-- begin --

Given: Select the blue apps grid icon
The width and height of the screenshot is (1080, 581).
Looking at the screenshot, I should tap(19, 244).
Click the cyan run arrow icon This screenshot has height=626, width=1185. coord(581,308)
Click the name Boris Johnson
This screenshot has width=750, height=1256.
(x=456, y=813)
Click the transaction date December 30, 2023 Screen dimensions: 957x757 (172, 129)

-- end --
-- begin --

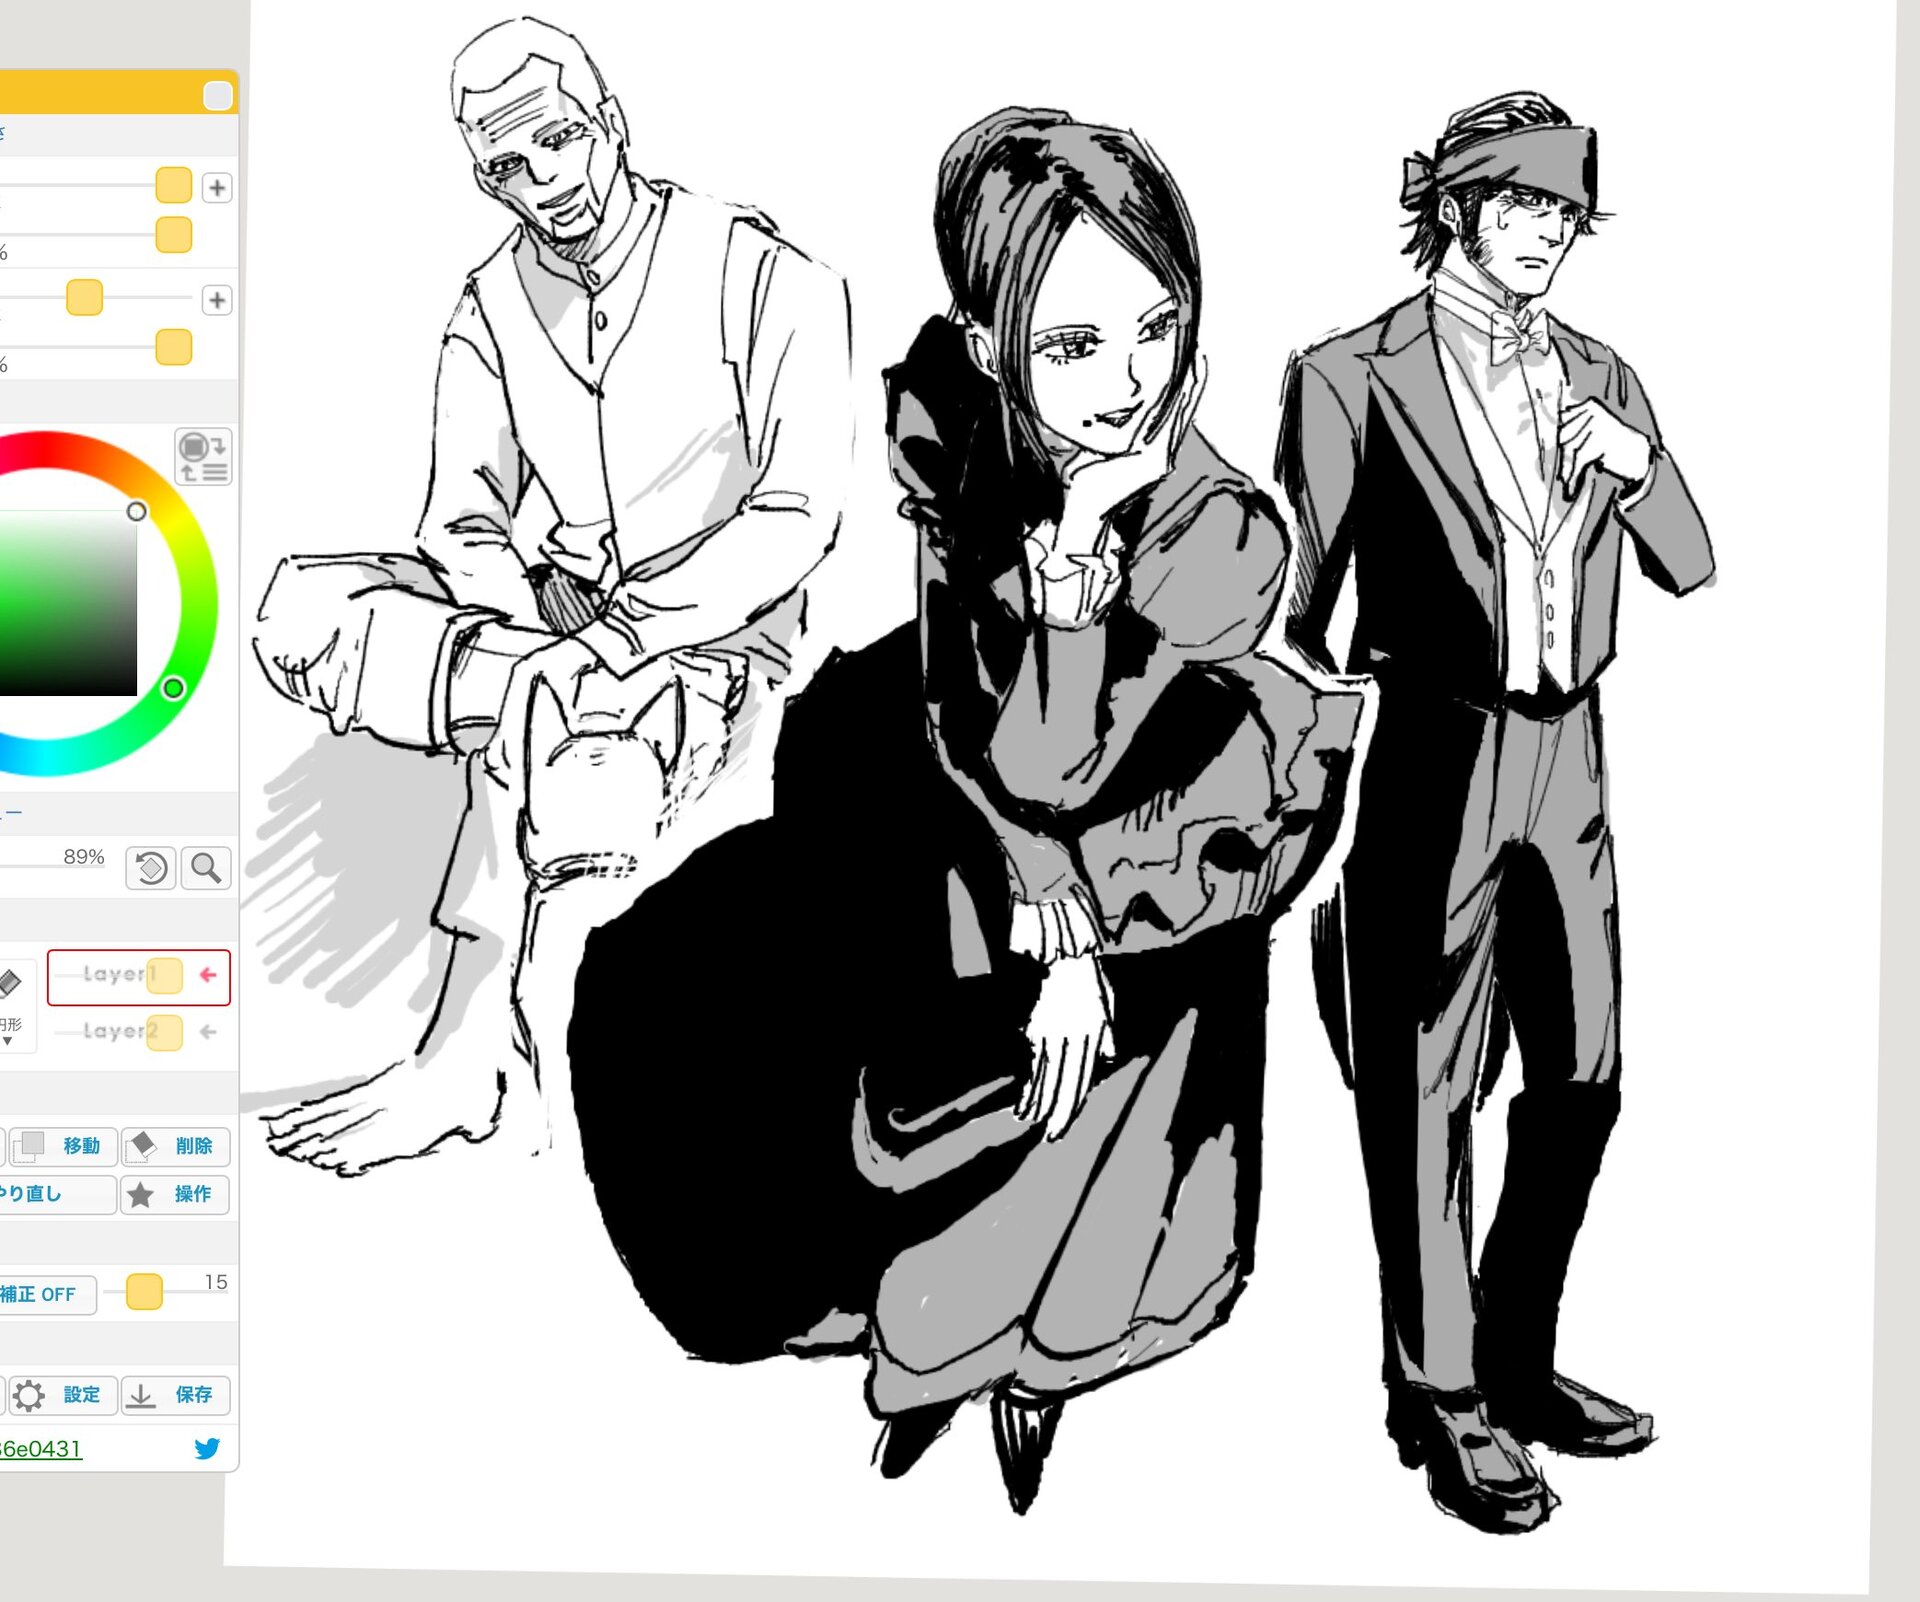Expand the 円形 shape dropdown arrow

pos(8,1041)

-- end --

# Goal
Multiply every coordinate in the answers by 2.35, starting with the line that contains "Click the cyan" and going on through the line that contains "Click the transaction", both included, and round each result to a whole number, with halves rounded up. Reproduce only those lines in full, with all other wording and numbers unchanged.

# Problem solution
Click the cyan run arrow icon This screenshot has height=626, width=1185. coord(1365,724)
Click the name Boris Johnson
This screenshot has width=750, height=1256.
(x=1072, y=1911)
Click the transaction date December 30, 2023 Screen dimensions: 957x757 (404, 303)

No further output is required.